(What you have to do):
From the passage on dog control orders, transcribe the part starting at "All dogs are" and ending at "after their pets.".

(Extract):
==*==

All dogs are required to be on a lead when on paths, pavements or verges next to roads under the order. As well as safety issues, the orders aim to ensure owners pick up after their pets.

Councillor Lucinda Yeadon, Leeds City Council’s executive member for environment and sustainability said:

“Our rules around dog-fouling are very clear, and when they are broken we will not hesitate to issue the relevant penalty. While the reasons for taking action against those who allow their dogs to foul in public areas are obvious, just as important is making sure that owners get the message that putting the safety of their pets at potential risk by allowing them to roam the streets unaccompanied and not on a lead is also completely unacceptable.

“Unfortunately this person also decided to not pay a standard fixed-penalty notice fine in the required time, which is why we took the decision to prosecute through the courts with the result being a much larger fine. Any fixed-notice penalty will never be ignored and while it is a last resort, we will always take this course of action if someone decides not to pay or speak to us about their case.”

Dog control orders which make it an offence for a dog to be off its lead by the roadside came into effect in 2011.

It is also an offence to allow dogs into some play parks, cemeteries and sports courts. A number of play parks and sports courts were added to the list of exclusion zones earlier this month.

A full list of exclusion zones and information on dog control orders can be found at Litter, street cleaning and dog fouling

Failure to comply with dog control orders carries a maximum £1,000 fine.

==*==

(Records supplied):
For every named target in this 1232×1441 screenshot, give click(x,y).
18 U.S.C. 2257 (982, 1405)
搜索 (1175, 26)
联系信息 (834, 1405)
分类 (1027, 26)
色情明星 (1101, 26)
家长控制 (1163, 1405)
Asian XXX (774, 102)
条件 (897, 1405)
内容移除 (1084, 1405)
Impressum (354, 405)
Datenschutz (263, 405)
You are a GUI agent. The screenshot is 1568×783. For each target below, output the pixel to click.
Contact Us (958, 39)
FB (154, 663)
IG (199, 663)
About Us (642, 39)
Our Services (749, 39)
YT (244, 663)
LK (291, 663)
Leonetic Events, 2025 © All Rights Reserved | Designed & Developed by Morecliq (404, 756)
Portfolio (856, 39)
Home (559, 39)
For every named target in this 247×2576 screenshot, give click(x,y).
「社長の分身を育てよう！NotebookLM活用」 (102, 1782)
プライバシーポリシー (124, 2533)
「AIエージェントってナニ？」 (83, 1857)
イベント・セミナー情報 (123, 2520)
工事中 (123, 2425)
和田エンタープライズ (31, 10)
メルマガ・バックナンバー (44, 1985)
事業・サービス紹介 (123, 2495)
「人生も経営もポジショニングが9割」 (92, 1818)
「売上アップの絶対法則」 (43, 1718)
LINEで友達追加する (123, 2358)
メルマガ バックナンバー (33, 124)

==*==

(Finished answer):
All dogs are required to be on a lead when on paths, pavements or verges next to roads under the order. As well as safety issues, the orders aim to ensure owners pick up after their pets.